Mais elle continuait, sans arrêt. Elle continuait de me prendre la tête avec ses remarques, ses histoires de statues et autre. Je soupirai et décidai de la suivre. Pas pour la contredire mais juste par respect pour elle, car malgré son attitude j’avais beaucoup de respect pour cette femme comme pour son travail.
- "Je vous suis."
Je n’en dis pas plus, la laissant passer devant. Sans m’en rendre compte mes yeux glissèrent sur les courbes de son corps. Je détournai la tête, encore une fois par respect. C’était une belle femme et intelligente de plus. C’était une des seules choses que je pouvais comprendre chez elle. Quel complexité, c’était rare de nos jours. Je n’eus pas le temps de réfléchir davantage qu’elle s’arrêta sans prévenir. Encore une fois elle m’attaqua.

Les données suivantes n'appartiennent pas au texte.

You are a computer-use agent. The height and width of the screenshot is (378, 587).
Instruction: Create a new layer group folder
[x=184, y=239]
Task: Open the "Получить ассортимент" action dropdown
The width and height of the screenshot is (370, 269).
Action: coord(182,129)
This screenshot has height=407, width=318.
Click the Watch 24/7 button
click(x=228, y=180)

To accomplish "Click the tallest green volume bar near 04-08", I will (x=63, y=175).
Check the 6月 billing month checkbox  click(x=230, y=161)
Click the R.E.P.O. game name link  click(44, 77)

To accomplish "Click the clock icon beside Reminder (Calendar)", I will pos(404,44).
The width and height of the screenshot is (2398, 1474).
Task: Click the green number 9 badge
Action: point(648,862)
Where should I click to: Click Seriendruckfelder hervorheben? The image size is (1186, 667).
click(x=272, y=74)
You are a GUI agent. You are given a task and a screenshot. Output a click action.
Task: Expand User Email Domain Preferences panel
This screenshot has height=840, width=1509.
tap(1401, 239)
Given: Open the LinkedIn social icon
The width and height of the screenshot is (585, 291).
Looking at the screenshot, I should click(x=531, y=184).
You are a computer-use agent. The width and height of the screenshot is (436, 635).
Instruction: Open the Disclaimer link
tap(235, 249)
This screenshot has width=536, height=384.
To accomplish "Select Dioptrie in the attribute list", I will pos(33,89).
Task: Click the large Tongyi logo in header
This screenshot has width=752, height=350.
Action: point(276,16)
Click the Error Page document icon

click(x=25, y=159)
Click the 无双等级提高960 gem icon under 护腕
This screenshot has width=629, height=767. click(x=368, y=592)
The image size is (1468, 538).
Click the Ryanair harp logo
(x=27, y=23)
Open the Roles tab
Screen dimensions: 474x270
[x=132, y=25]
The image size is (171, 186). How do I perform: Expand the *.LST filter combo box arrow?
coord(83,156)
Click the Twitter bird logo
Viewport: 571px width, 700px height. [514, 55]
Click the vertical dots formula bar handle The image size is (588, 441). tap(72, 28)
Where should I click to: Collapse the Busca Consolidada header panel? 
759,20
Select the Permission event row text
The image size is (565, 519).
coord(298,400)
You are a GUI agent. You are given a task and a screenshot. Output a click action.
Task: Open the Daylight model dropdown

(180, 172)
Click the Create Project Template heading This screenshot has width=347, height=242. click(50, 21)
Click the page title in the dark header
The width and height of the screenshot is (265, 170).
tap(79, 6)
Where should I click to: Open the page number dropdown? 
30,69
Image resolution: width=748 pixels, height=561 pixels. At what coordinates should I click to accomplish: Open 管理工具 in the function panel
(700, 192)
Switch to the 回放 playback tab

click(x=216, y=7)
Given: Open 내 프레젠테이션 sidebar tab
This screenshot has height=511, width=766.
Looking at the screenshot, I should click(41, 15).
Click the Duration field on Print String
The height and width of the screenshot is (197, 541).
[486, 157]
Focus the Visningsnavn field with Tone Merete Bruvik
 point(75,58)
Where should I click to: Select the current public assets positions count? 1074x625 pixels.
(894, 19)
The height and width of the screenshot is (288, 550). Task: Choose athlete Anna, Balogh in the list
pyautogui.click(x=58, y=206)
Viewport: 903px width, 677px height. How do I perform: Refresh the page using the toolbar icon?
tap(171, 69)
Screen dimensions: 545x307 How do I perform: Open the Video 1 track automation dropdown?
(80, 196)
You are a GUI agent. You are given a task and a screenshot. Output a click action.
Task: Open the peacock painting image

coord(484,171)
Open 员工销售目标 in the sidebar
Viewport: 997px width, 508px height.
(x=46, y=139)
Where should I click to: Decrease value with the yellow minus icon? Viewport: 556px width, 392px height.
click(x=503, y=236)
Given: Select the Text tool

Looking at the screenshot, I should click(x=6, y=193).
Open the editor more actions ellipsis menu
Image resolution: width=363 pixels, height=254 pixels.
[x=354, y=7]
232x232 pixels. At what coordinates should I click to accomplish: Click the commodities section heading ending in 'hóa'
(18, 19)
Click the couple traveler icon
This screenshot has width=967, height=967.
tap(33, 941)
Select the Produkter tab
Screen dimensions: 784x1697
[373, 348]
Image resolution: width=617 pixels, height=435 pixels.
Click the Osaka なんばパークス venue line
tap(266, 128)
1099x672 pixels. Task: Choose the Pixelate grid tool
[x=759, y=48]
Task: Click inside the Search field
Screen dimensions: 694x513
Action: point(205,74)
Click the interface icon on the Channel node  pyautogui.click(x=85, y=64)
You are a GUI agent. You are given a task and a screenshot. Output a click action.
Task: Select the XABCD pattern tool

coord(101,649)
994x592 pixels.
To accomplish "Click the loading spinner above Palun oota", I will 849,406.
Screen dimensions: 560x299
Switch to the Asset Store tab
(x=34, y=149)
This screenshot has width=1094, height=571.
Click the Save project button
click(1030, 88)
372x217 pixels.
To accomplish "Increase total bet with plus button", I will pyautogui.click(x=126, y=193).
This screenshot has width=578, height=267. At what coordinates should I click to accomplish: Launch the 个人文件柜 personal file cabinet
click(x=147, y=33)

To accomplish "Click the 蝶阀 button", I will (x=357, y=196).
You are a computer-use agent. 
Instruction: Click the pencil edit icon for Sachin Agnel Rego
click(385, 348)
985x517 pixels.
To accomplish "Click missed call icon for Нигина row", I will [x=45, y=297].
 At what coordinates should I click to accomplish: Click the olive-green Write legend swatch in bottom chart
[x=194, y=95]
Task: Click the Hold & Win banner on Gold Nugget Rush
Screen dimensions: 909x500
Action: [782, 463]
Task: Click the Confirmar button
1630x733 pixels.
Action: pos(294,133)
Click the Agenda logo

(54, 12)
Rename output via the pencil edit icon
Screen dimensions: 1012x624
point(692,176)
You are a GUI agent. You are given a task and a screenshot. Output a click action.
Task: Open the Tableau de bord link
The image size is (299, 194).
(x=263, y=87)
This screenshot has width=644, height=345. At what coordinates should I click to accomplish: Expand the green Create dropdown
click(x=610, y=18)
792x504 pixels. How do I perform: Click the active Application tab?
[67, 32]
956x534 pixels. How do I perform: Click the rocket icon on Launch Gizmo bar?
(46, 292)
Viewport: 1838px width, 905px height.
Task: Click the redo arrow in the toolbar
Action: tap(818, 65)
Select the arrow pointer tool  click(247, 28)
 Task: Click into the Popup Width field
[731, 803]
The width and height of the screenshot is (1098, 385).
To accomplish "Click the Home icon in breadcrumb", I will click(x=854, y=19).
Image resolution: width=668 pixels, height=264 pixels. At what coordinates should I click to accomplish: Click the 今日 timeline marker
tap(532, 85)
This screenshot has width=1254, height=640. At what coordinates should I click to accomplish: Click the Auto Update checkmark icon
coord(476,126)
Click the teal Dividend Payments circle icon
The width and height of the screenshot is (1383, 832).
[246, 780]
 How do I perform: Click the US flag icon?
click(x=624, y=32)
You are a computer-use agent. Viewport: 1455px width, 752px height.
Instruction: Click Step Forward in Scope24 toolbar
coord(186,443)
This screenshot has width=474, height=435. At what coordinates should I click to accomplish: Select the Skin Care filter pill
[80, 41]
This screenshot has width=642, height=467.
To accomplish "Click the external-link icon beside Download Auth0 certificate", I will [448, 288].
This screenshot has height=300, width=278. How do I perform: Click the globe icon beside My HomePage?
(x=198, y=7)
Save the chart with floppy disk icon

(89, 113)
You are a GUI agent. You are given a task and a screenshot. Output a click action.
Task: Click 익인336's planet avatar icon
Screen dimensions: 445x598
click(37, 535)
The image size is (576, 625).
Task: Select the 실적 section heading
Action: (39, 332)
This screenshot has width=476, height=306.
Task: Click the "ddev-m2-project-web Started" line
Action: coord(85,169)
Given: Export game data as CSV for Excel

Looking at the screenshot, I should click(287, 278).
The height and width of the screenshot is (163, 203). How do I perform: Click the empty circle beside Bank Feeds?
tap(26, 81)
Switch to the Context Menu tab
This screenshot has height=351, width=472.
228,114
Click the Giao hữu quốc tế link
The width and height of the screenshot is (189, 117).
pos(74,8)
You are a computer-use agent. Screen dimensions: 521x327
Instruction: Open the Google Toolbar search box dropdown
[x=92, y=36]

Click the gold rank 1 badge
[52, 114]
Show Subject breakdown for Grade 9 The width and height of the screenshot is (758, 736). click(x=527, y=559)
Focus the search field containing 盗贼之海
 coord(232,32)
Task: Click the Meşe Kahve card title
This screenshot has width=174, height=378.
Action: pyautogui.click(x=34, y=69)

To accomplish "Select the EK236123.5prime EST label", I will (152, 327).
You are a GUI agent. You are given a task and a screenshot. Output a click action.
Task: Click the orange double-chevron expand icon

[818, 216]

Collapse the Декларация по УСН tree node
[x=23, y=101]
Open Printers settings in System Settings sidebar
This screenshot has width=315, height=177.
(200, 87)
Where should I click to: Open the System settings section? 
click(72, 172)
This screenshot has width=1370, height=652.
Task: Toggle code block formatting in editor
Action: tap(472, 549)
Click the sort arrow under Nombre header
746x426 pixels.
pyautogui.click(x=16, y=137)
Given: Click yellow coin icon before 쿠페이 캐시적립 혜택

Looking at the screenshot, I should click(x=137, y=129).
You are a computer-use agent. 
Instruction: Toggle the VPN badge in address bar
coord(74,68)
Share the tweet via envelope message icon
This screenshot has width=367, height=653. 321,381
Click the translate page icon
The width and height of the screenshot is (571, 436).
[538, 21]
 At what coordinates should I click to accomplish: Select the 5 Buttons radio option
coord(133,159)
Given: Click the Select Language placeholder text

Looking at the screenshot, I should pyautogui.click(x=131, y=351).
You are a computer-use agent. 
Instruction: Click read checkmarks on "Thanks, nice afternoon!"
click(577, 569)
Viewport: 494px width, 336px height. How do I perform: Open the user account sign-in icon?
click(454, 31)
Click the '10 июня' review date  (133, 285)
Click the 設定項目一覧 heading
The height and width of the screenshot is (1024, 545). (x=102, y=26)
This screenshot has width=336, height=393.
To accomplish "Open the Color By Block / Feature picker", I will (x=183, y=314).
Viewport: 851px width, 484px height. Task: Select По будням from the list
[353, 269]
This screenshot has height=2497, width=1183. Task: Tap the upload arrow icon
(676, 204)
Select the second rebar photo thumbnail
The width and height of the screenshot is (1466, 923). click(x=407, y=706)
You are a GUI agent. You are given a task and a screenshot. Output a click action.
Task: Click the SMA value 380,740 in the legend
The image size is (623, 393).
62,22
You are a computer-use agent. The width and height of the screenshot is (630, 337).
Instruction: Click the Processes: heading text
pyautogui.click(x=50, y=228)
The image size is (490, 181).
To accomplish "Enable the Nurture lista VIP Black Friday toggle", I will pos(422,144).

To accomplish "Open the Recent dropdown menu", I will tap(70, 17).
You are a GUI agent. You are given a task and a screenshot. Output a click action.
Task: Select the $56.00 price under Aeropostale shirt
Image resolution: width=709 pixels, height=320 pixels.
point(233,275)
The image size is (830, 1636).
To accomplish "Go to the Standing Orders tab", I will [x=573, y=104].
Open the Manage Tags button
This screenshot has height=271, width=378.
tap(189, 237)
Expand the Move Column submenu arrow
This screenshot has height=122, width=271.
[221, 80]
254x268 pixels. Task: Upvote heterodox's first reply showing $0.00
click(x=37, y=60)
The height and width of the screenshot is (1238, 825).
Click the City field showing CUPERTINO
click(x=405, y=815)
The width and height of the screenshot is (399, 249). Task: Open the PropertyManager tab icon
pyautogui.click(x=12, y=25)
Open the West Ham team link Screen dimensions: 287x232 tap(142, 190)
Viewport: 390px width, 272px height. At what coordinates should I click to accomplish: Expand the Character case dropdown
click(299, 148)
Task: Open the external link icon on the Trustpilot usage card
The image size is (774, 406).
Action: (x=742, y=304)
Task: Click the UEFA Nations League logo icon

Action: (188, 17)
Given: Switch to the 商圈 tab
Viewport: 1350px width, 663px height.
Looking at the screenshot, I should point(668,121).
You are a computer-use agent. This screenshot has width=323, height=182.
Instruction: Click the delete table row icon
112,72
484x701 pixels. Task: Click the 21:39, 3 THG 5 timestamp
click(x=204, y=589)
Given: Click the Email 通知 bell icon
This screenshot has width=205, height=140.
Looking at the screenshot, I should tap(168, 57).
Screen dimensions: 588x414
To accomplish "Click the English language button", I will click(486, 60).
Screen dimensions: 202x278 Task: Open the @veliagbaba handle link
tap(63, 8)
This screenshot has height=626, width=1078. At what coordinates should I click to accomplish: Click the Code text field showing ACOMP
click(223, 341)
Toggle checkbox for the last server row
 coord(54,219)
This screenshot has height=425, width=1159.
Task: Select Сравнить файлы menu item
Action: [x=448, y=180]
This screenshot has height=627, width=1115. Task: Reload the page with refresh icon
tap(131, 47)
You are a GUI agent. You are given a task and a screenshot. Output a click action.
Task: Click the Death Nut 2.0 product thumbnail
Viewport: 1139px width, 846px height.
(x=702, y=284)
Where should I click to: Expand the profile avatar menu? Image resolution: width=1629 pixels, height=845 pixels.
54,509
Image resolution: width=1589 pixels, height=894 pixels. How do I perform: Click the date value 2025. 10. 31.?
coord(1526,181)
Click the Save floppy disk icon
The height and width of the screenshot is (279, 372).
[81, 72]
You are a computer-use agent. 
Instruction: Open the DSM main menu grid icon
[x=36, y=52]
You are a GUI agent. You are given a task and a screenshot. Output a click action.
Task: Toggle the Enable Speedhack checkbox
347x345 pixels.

- "Vous n'êtes pas vivante. Vous êtes bien terne et sans couleurs. La rage ne s'empare pas de vous alors qu'on vous démantèle et vous dévisage."
Je ne retins que ça de son discours. Non, elle ne me connaissait clairement pas. Elle ne savait rien de ce que j’avais vécu ses derniers temps, ce que c’était de devoir cacher ses sentiments pour ne pas qu’ils explosent, pour ne pas perdre le contrôle sur ces fichus pouvoirs. Elle ne savait rien de la douleur que l’on ressent lorsque l’on blesse les gens que l’on aime juste parce que l’on est trop faible, trop émotive.. Elle me voyait terne, oh, elle ne savait vraiment pas ce que cela signifiait réellement.
Mon visage s’éteint davantage. Comment ? Je n’en avais aucun idée. J’étais en colère certes, mais ce masque que je possédais déjà de base s’était affiché encore un peu plus. Je ne montrai aucune émotion, je n’allais pas lui faire ce plaisir. Non, j’étais éteinte, complètement éteinte. En s’attardant quelques instants dans mon regard, on pouvait le voir se perdre, totalement vide de tout. Alors je redressai mon visage vers elle, ne la fixant pas directement dans les yeux mais préférant regarder dans le fond de la pièce.
- "Veuillez m’excuser."
Je n’en dirai pas plus. Si elle ne voulait pas que j’explose, je devais tout simplement partir. Je ne pouvais pas rentrer dans son jeu, je devais rester stoïque même si la seule chose que je voulais actuellement faire était de la secouer un peu et de lui crier d’aller se faire foutre elle et sa curiosité, elle et son dédain, elle et ses mots si transperçants. Je serrai alors un peu la mâchoire et me retournai simplement. Je me mis en marche, ne me retournant pas une seule seconde. Je devais partir, partir, partir.
Je passai au travers de la foule, évitant les amateurs d’art au mieux. Quelques serveurs me passèrent à côté mais ça ne fut pas le cas du derniers que je croisai. Me rentrant de plein fouet dedans, nous tombâmes tous les deux en arrière, quelques coupes de champagne se renversant sur moi. Dans un énième soupir, je murmurai quelques excuses presque inaudibles, me relevai et aidai le serveur à faire de même avant de continuer mon chemin. J’avais besoin de me rafraîchir. Je me mis en quête des toilettes que je trouvai rapidement.
J’y entrai et me mis en face du long miroir présent au dessus de quelques lavabos à vasque posés sur un magnifiquement plan de travail en marbre noir. Là, j’allumais l’eau et remplis les paumes de mes mains de ce précieux liquide. Mon visage plongea alors au creux de mes mains encore et encore, jusqu’à ce que celui-ci soit à sont tour rafraichit. Je me relevai. Des mèches de mes cheveux n’avaient pas échappé au processus, ni une partie de mes habits. Bon sang Ael, ressaisis-toi.